Per capire di che cosa si tratta e perché è bene occuparsene possiamo partire dalla definizione di benessere tout court: “lo stato emotivo, mentale, fisico, sociale e spirituale di ben-essere che consente alle persone di raggiungere e mantenere il loro potenziale personale nella società.”

È immediatamente chiaro abbiamo a che fare con un concetto piuttosto vasto, che va oltre quello di salute fisica a cui siamo normalmente portati ad accostarlo, per abbracciare l’intero ambito delle relazioni, e in particolare la capacità dell’individuo di esprimersi in relazione agli altri.
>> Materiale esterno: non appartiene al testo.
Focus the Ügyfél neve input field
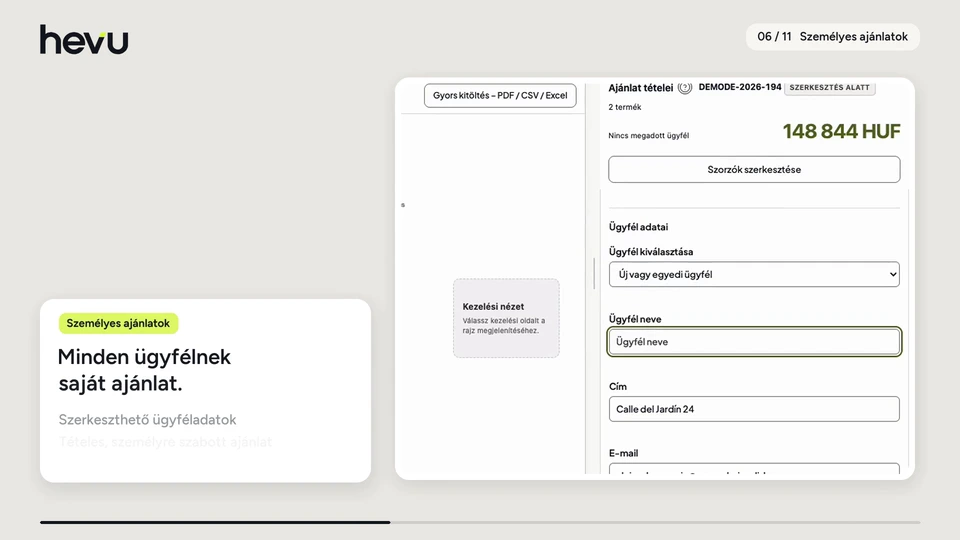 click(754, 342)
Se trasportiamo tutto questo nel mondo della tecnologia, potremmo dire che il benessere digitale riguarda innanzi tutto la capacità di saper riconoscere quali sono i vantaggi e gli svantaggi della tecnologia digitale, in particolare della connettività, e cioè dello strumento principe che ci connette all’azienda e al resto del mondo. Il benessere digitale è senza dubbio un concetto dinamico, perché un rapporto equilibrato con la tecnologia dipende innanzi tutto da fattori soggettivi: il voler rispondere immediatamente alle email, la paura di perdere il controllo della situazione o eventuali stati di demotivazione dipendono dal nostro carattere o da situazioni contingenti. D’altro canto, anche la tecnologia stessa è importante. Se ho a che fare con strumenti obsoleti, che non permettono di lavorare in maniera ottimale e senza intoppi, se troppe app si contendono la mia attenzione facendomi perdere il senso delle priorità, difficilmente potrò esprimere alcun potenziale. Infine, dato che “nessun uomo è un’isola” anche il contesto sociale, le aspettative, le regole e in generale i codici di comportamento condivisi non possono che influire sul benessere digitale.

Nello scenario sociale attuale, in cui l’adozione di massa repentina dello smart working ha fatto sì che il confine tra vita lavorativa e vita privata diventasse sempre meno netto, il benessere digitale sembra coincidere sempre di più con il “diritto alla disconnessione”. Da uno studio di Counterpoint Research realizzato su tremilacinquecento utenti in tutto il mondo, infatti, emerge che più di una persona su quattro (il 26% per la precisione) utilizza lo smartphone per ben 7 ore al giorno. Si tratta di una quantità di tempo notevole, pari a circa metà giornata, e non è possibile non tenere conto del fatto che la tecnologia è in grado – oltre che a migliorarla sensibilmente – anche di peggiorare la vita delle persone. Ciò accade per esempio nella misura in cui gli algoritmi che quotidianamente utilizziamo non sono in grado di tenere conto né di elementi che ci caratterizzano spiccatamente, come l’empatia, né dei pregiudizi che sono intrinseci agli algoritmi stessi. È quindi necessario indagare e mettere in discussione la qualità (oltre che la quantità) del tempo che passiamo online: come trascorriamo questo tempo? Quanto stress ci provoca? In che misura rappresenta un valore per noi? Quali strumenti ci aiutano a valorizzare il nostro potenziale e quali invece mi distraggono e basta?

Paradossalmente, esistono una serie di app e guide online come quella di Google che possono aiutarci a fare questo, ma una volta capito in quale modo trascorriamo il nostro tempo online, starà soltanto a noi mettere in atto misure che ci aiutino a trarre il massimo dagli strumenti che abbiamo a disposizione.